Situasi serba tegang ini segera berubah ketika Ahmad Subardjo—yang termasuk perwakilan golongan tua—bertemu dengan perwakilan dari golongan pemuda di Jakarta. Dalam pertemuan itu dicapailah kesepakatan bahwa proklamasi kemerdekaan Indonesia harus segera dilaksanakan di Jakarta. Tak lama setelah itu, Subardjo bersama sekretaris pribadinya, Sudiro, dengan diantar Jusuf Kunto (perwakilan dari pemuda) pergi Rengasdengklok untuk menjemput Sukarno dan Hatta. Subardjo segera memberitahukan kesepakatannya dengan pemuda dan kondisi terkini yang sedang berlangsung di Jakarta kepada dwi tunggal republik. Setelah mendengarkan informasi dari Subardjo, Sukarno dan Hatta segera kembali ke Jakarta untuk menemui Mayor Jendral Nishimura sebagai penguasa tertinggi militer Jepang di Indonesia. Pertemuan ini untuk menjajaki sikap Nishimura mengenai rencana Proklamasi Kemerdekaan Indonesia. Dalam pertemuan itu juga turut hadir Laksamana Maeda, Shigetada Nishijima, dan Tomegoro Yoshizumi serta Miyoshi sebagai penerjemah.Sukarno dan Hatta menekankan kepada Nishimura bahwa Jendral Terauchi di Vietnam telah menyerahkan mandat pelaksanaan proklamasi kemerdekaan Indonesia kepada PPKI yang mereka pimpin. Oleh karena itu, melihat kondisi yang dialami oleh Jepang sekarang--menurut pandangan mereka--kemerdekaan Indonesia harus segera diproklamasikan.

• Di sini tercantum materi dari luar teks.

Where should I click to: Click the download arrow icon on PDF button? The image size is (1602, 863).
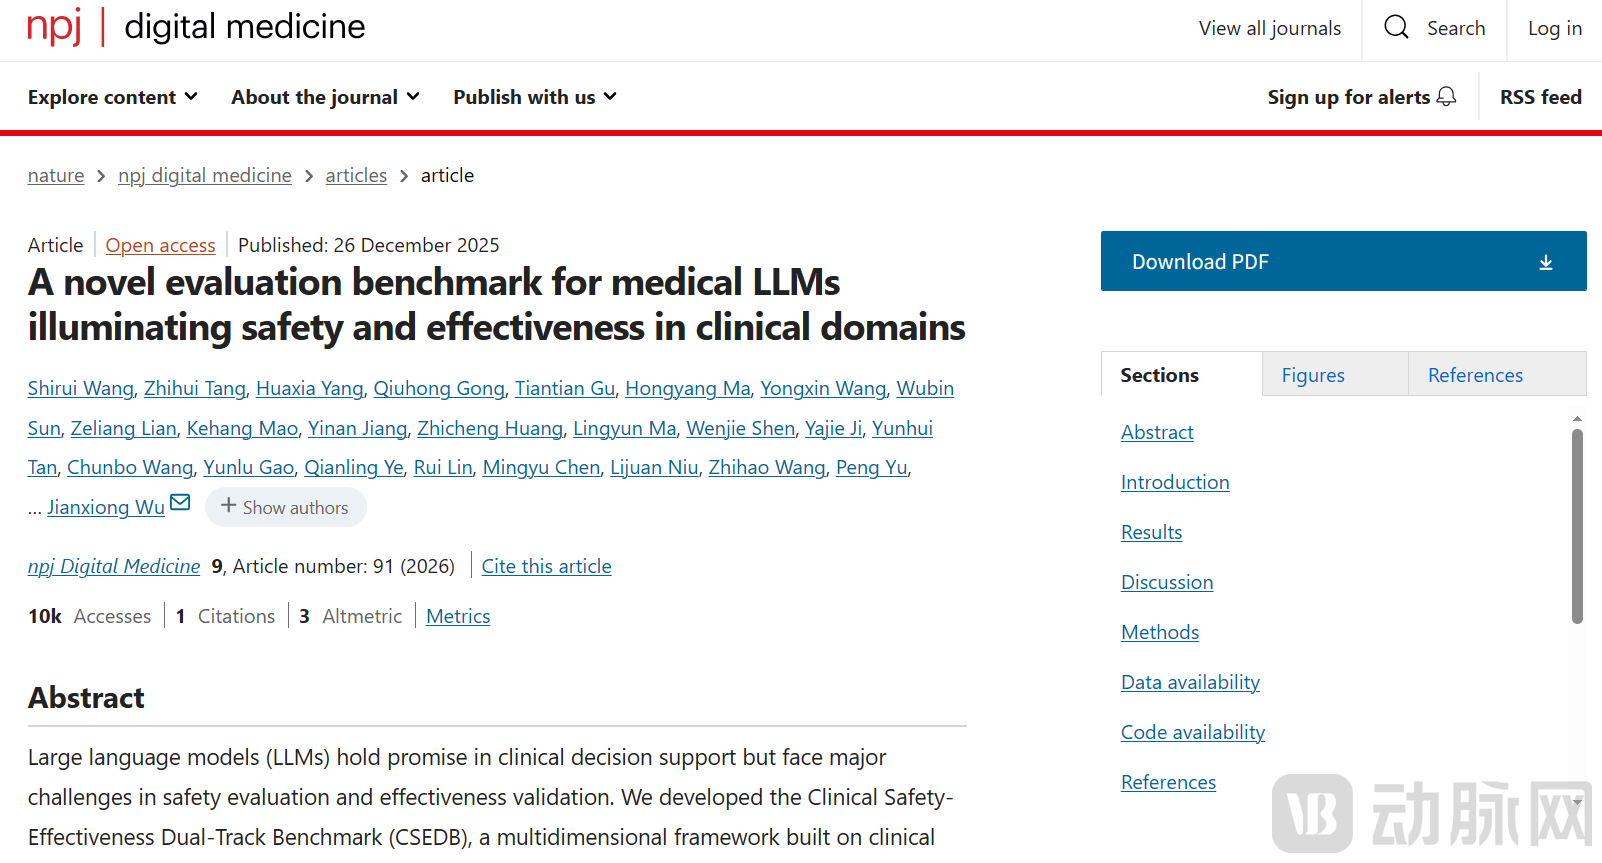1545,262
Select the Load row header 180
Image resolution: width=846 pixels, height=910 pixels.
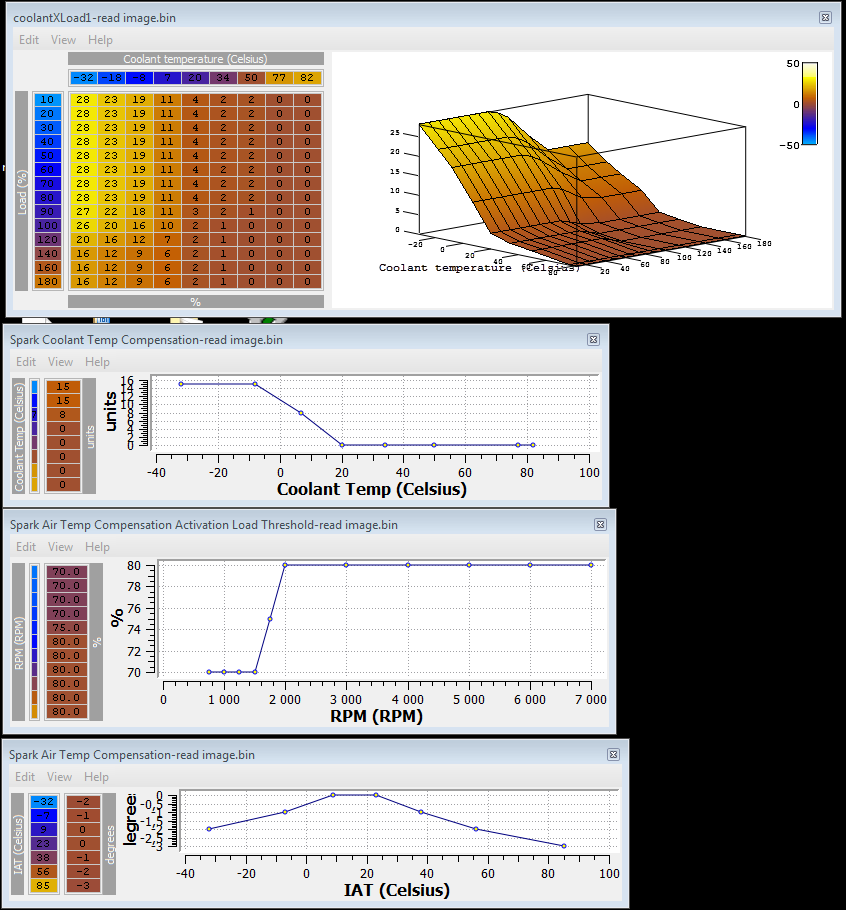47,283
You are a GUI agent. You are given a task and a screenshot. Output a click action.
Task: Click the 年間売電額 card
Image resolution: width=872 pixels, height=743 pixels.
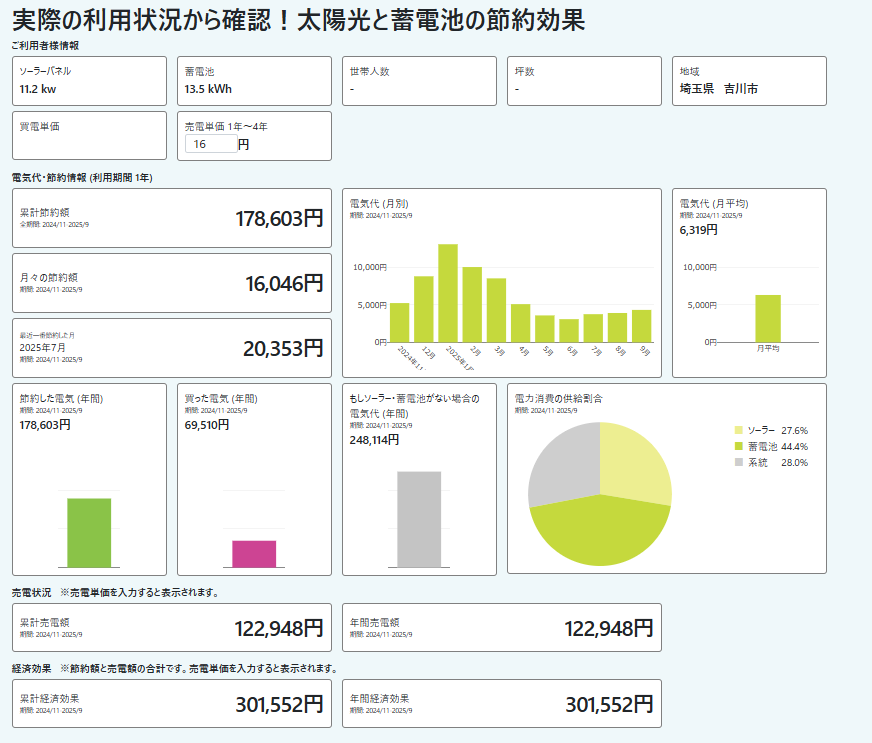pyautogui.click(x=500, y=628)
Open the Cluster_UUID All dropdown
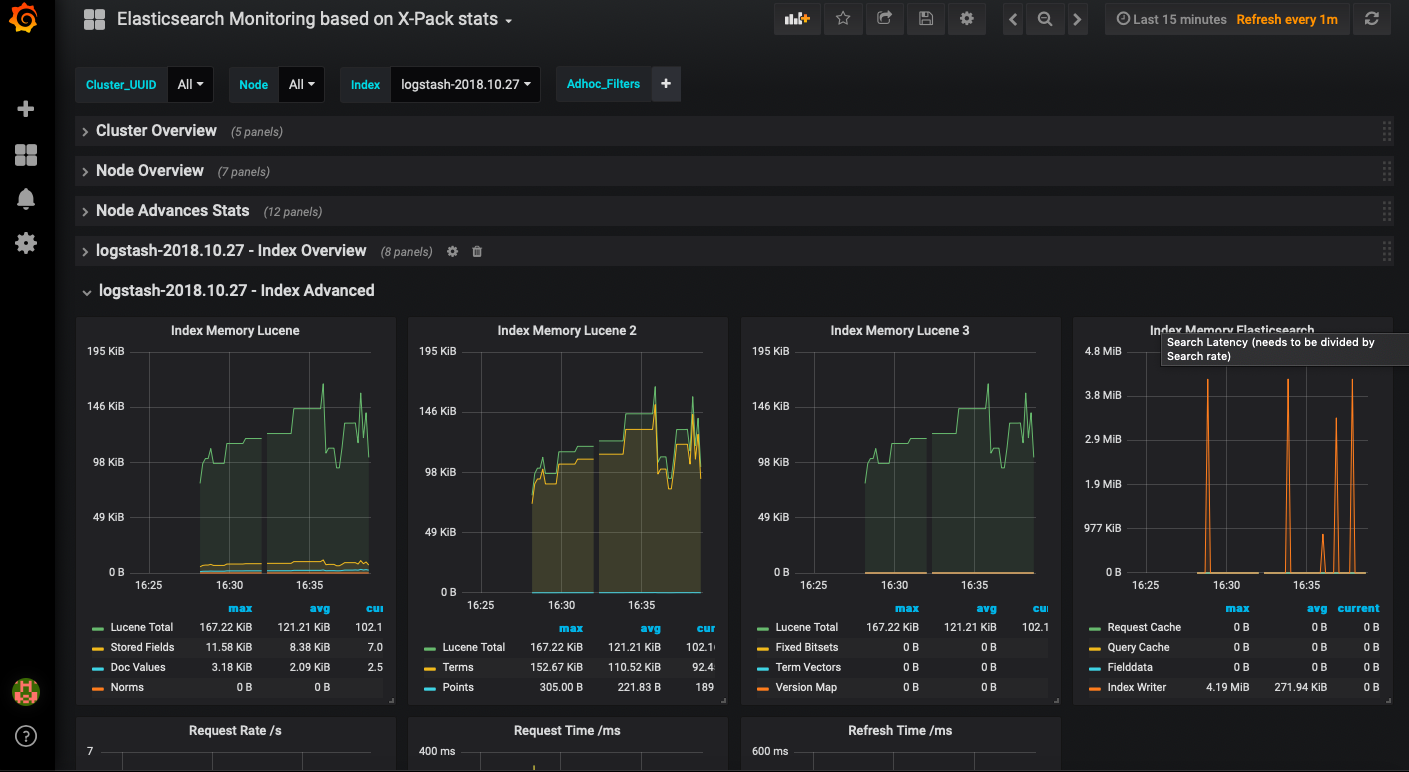Viewport: 1409px width, 772px height. click(x=190, y=85)
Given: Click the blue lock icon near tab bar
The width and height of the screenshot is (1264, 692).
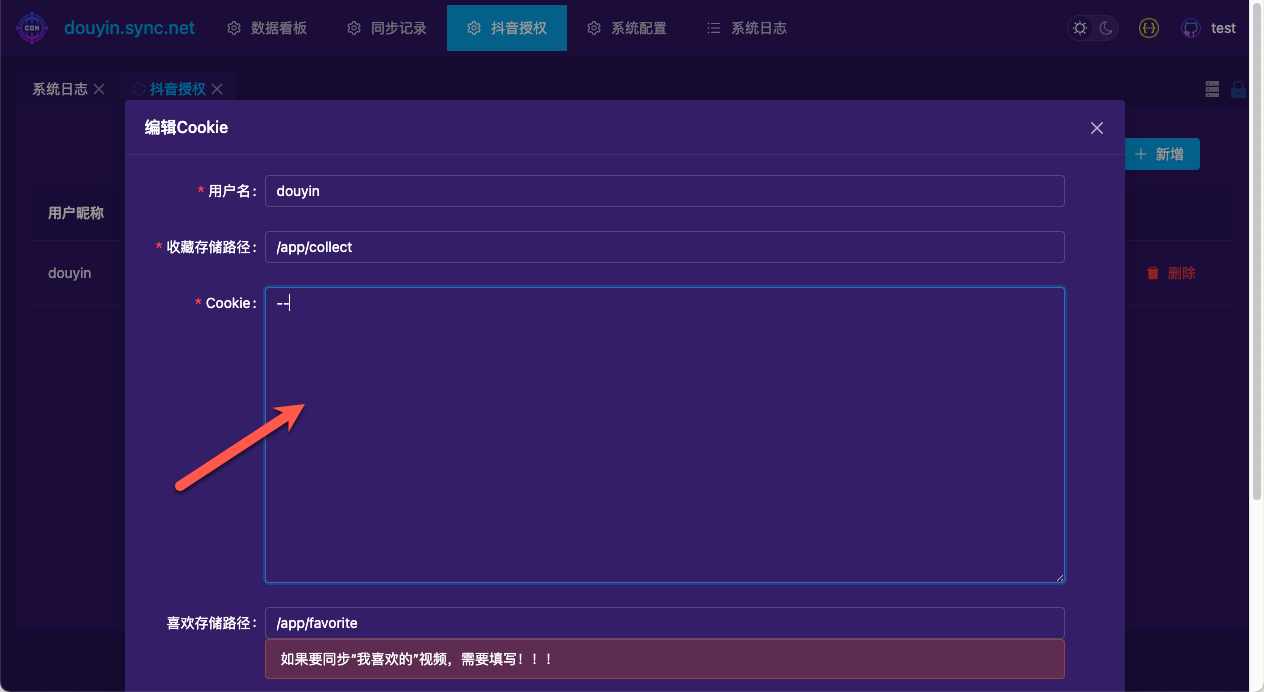Looking at the screenshot, I should click(x=1238, y=89).
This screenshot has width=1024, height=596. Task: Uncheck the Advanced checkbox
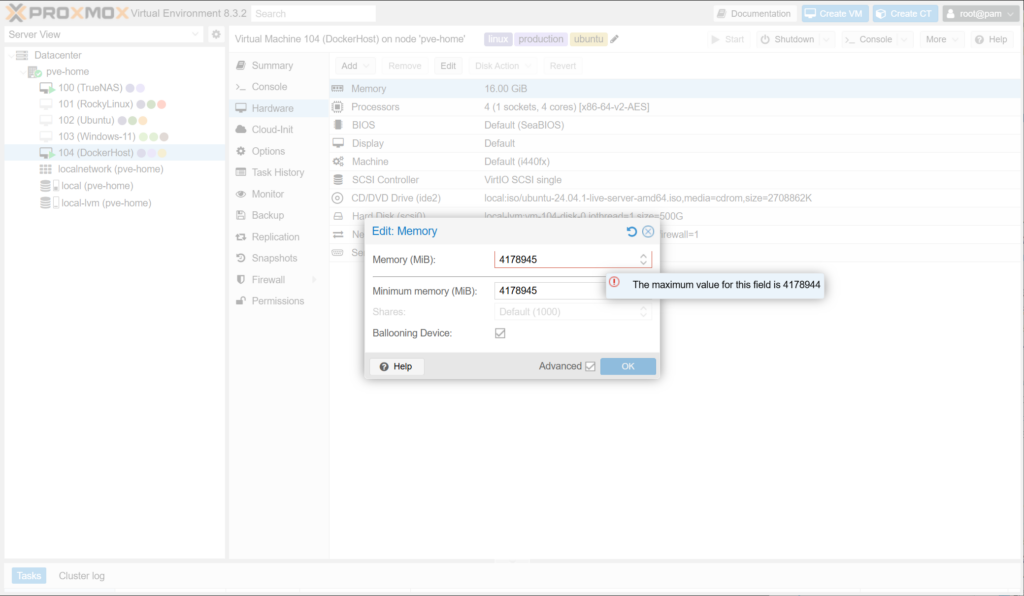(x=590, y=367)
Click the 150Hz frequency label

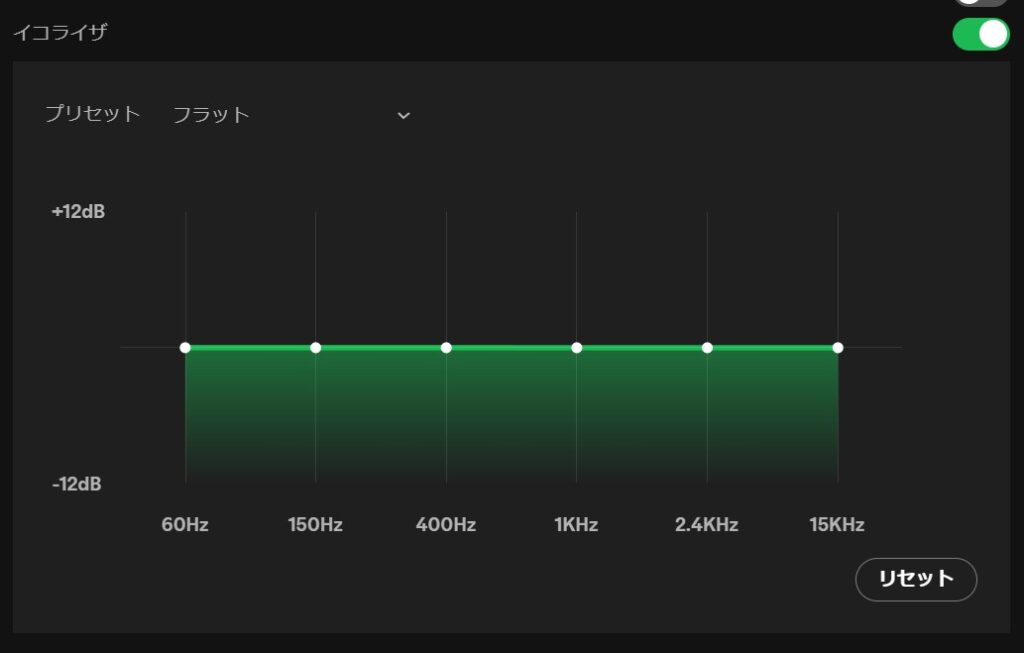[x=315, y=525]
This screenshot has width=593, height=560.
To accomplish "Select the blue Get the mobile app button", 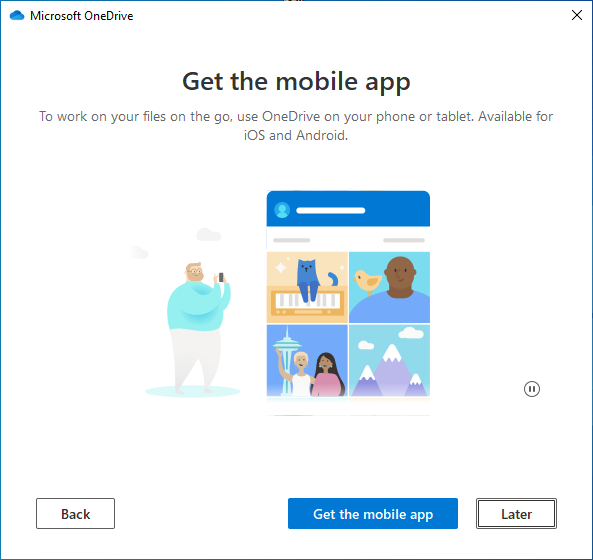I will 373,513.
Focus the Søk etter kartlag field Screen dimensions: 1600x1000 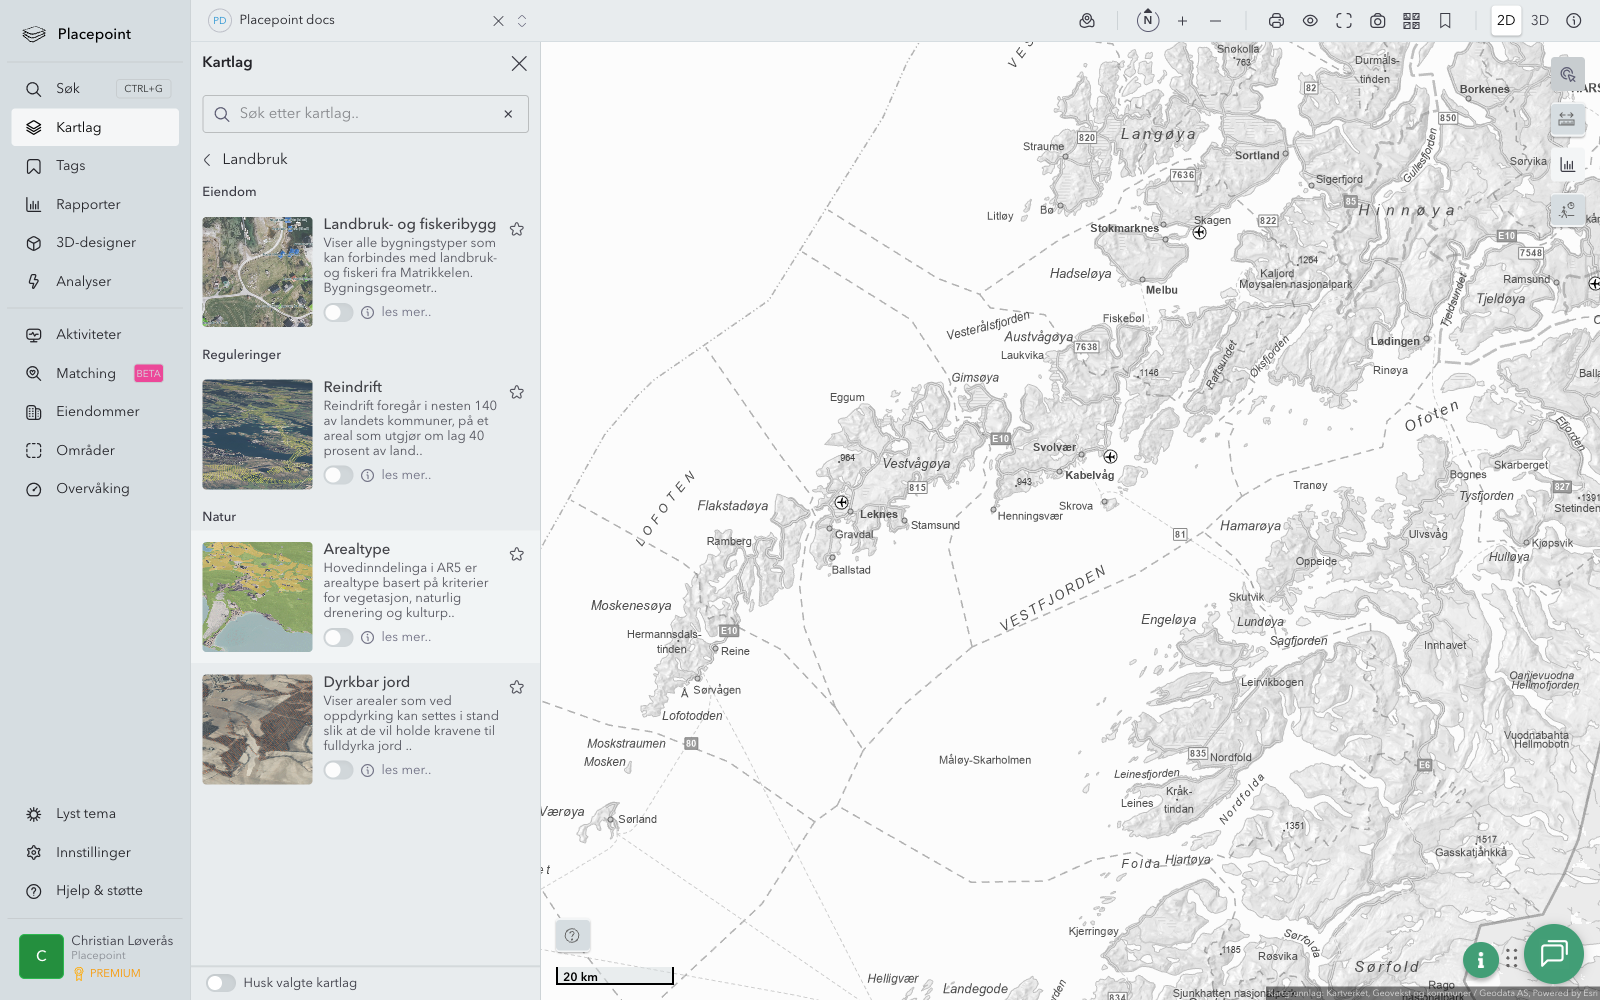[365, 114]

Namun, Nishimura masih tetap menolak rencana proklamasi kemerdekaan karena menurutnya Jepang telah terikat pada janji untuk menjaga status quo di daerah yang didudukinya. Maka itu, Nishimura melarang Sukarno dan Hatta mengadakan rapat PPKI dalam rangka melaksanakan proklamasi kemerdekaan.

Kebuntuan itu mendorong kepada keputusan bahwa kemerdekaan Indonesia memang harus ditentukan oleh bangsa Indonesia sendiri, terlepas dari bayang-bayang, izin, dan pengaruh Jepang yang telah kalah perang.